Kim Gullion Stewart, Métis artist – Athabasca, Alberta (currently lives in Pinantan Lake, British Columbia)

Flowers in Métis art remind people to live in a symbiotic way with land, waterways, ecosystems and one another. In this piece I have placed beaded flowers on top of contour lines representing the Rocky Mountains, twisty lines for rivers and dashes demarking political territories. While maps like this one are a two-dimensional record of historical process and places, they are incomplete until they include elements that are important to the people who are Indigenous on this continent.
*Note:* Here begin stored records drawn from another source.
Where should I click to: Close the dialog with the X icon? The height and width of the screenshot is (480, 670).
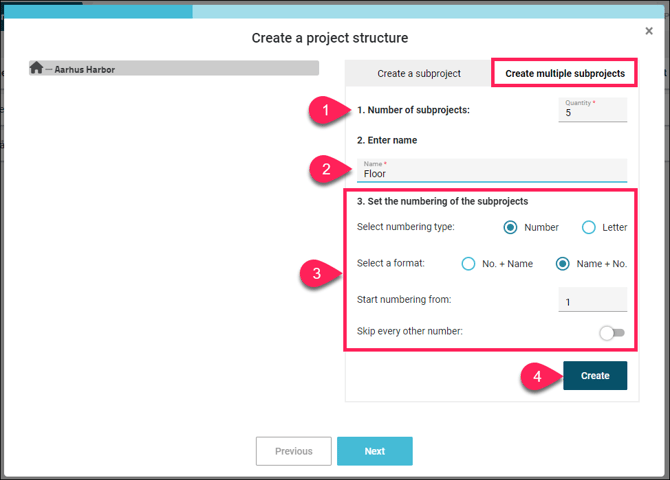point(649,31)
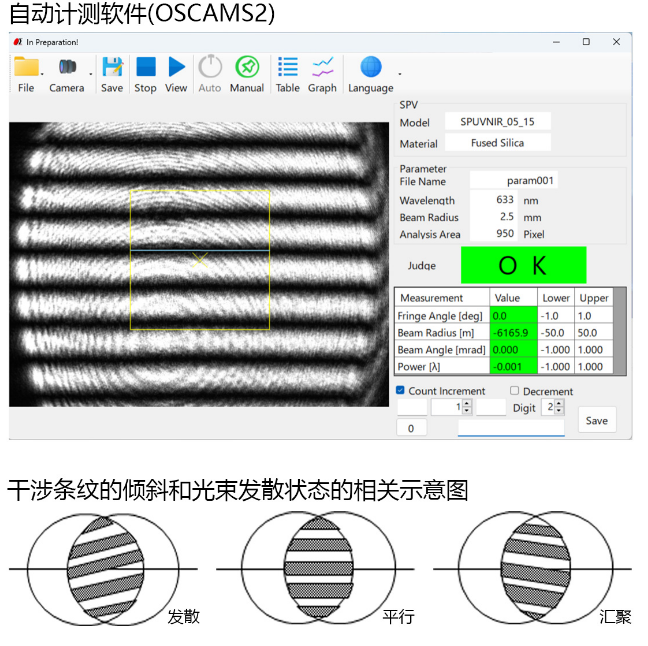Open the File folder icon
648x646 pixels.
tap(26, 67)
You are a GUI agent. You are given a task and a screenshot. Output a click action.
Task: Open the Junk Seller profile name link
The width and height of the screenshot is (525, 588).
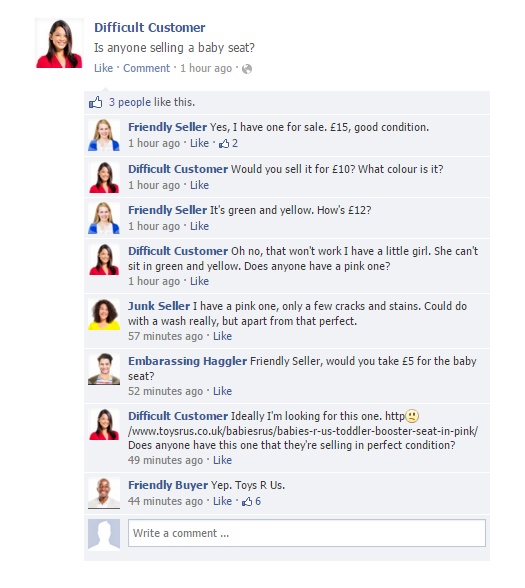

Gullion Stewart was born in Athabasca, Alberta. Her father’s heritage connects her to the Métis homeland of Red River, Man. She creates metaphorical meaning by connecting Métis cultural art forms (hide tanning, beading, quillwork) with contemporary and graphic art forms. In her art, she searches to uncover the depths of her Métis identity and learn Métis knowledge systems that have been hidden, lost or adapted as a survival mechanism. She is inspired by what Métis leader Louis Riel (1844-85) once said: “My people will sleep for 100 years, but when they awake, it will be the artists who give them their spirit back.”

“When I’m creating my work, I’m very aware of the fact that artwork is a way in. It’s often a way in for people to open up conversation, to talk about things that are difficult, but to also talk about things that are joyful, and also to talk about things that could be solutions for the future,” she says.
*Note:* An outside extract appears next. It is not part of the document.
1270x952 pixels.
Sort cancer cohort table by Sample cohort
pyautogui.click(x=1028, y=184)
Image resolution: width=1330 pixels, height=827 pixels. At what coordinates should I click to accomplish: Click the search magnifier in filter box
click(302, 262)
“Truth and reconciliation is important to all people because it allows us to become community again, instead of an us and them, instead of a me, we become a we.”
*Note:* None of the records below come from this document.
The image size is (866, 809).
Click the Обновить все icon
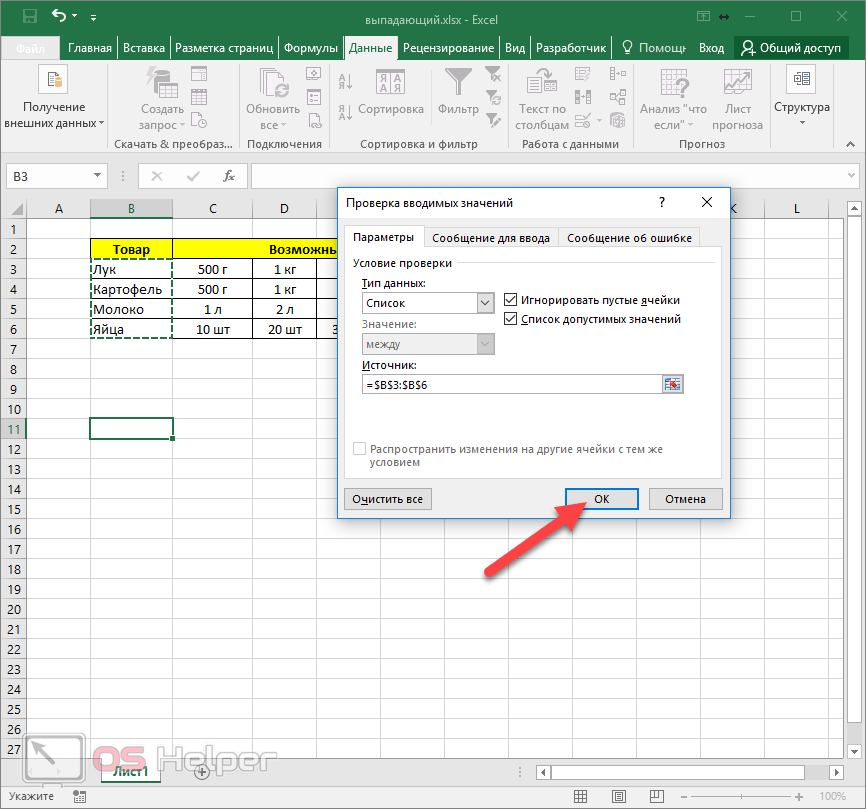(272, 82)
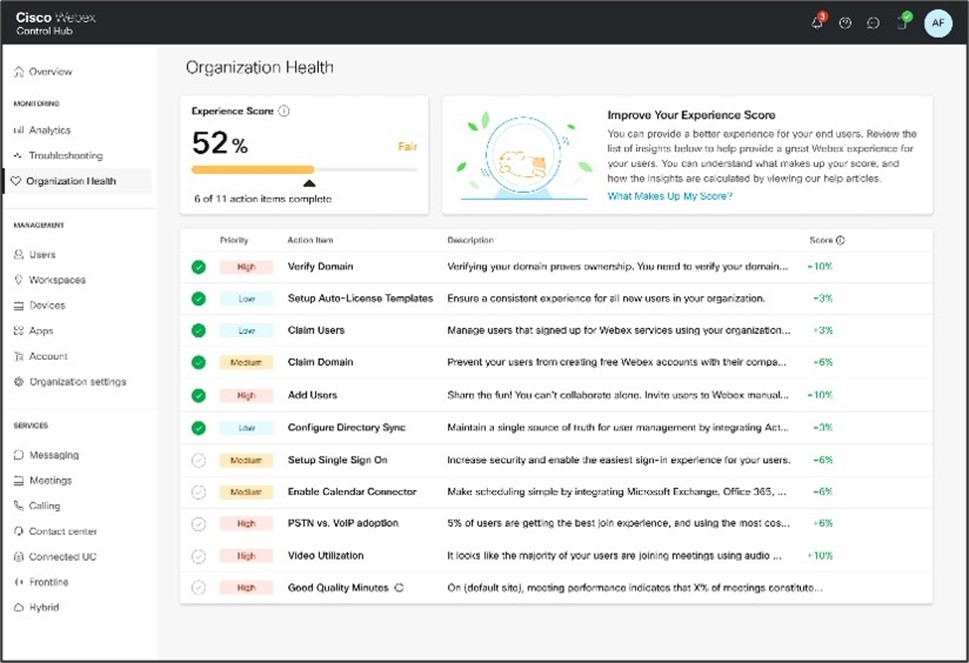Click the Workspaces sidebar icon

click(22, 280)
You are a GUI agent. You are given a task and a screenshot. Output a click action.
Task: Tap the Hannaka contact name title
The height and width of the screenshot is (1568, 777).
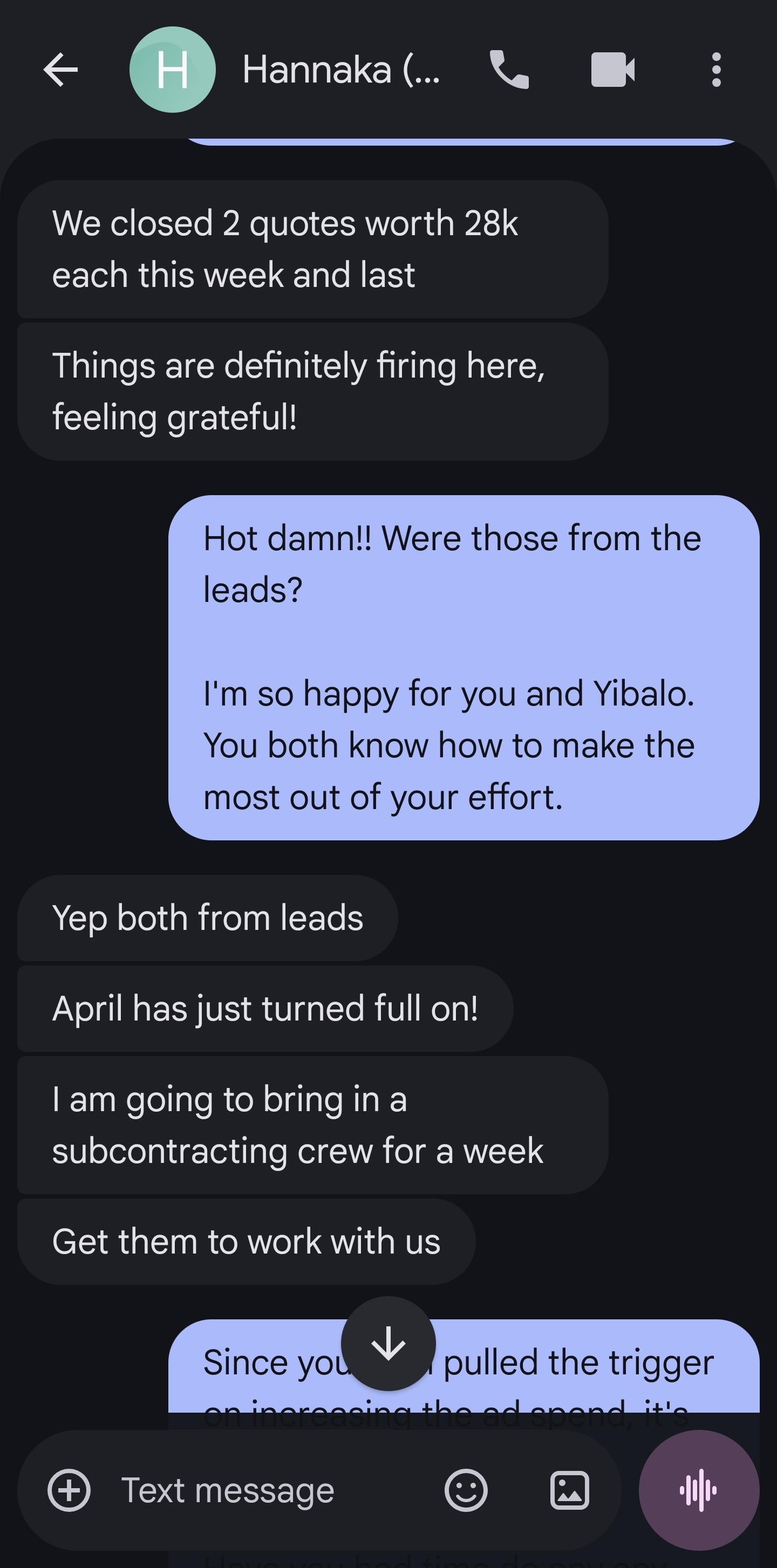(x=341, y=70)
Blair Thomson, artist and graphic designer

A pair of bold hands are held over the eyes and human face. Intended to be cross-representative — those of Indigenous Peoples/Survivors, covering their face in sadness, pain, memories, and those of the settler, masking their view of reality and shame. Tears stream from between the fingers. The background further connects to the school windows, looking out and dreaming of home. The eyes looking out from behind the hands reinforce the message that settlers must ‘never look away again.’

Thomson is the founder and creative director of Believe in, a design practice with studios in Canada and the United Kingdom. A harmony between strategic foundation, unique ideas and beautiful outcomes lies at the heart of Thomson’s approach and creative processes. His work is multi-award winning and has been featured in many leading design publications worldwide. He is the collector, archivist and historian responsible for Canada Modern (an archive of modernist, Canadian graphic design from 1960-85).

“Canadians must do more than talk about reconciliation. We must challenge ourselves to deepen our collective awareness of our dark and painful history. We must learn harsh lessons from it and take the time to reflect so that we begin to walk the path of healing and reconciliation together, moving forward but never forgetting the past,” Thomson says.

“So even something as omnipresent as a postage stamp could be the start of a journey forward which could make changes that are needed.”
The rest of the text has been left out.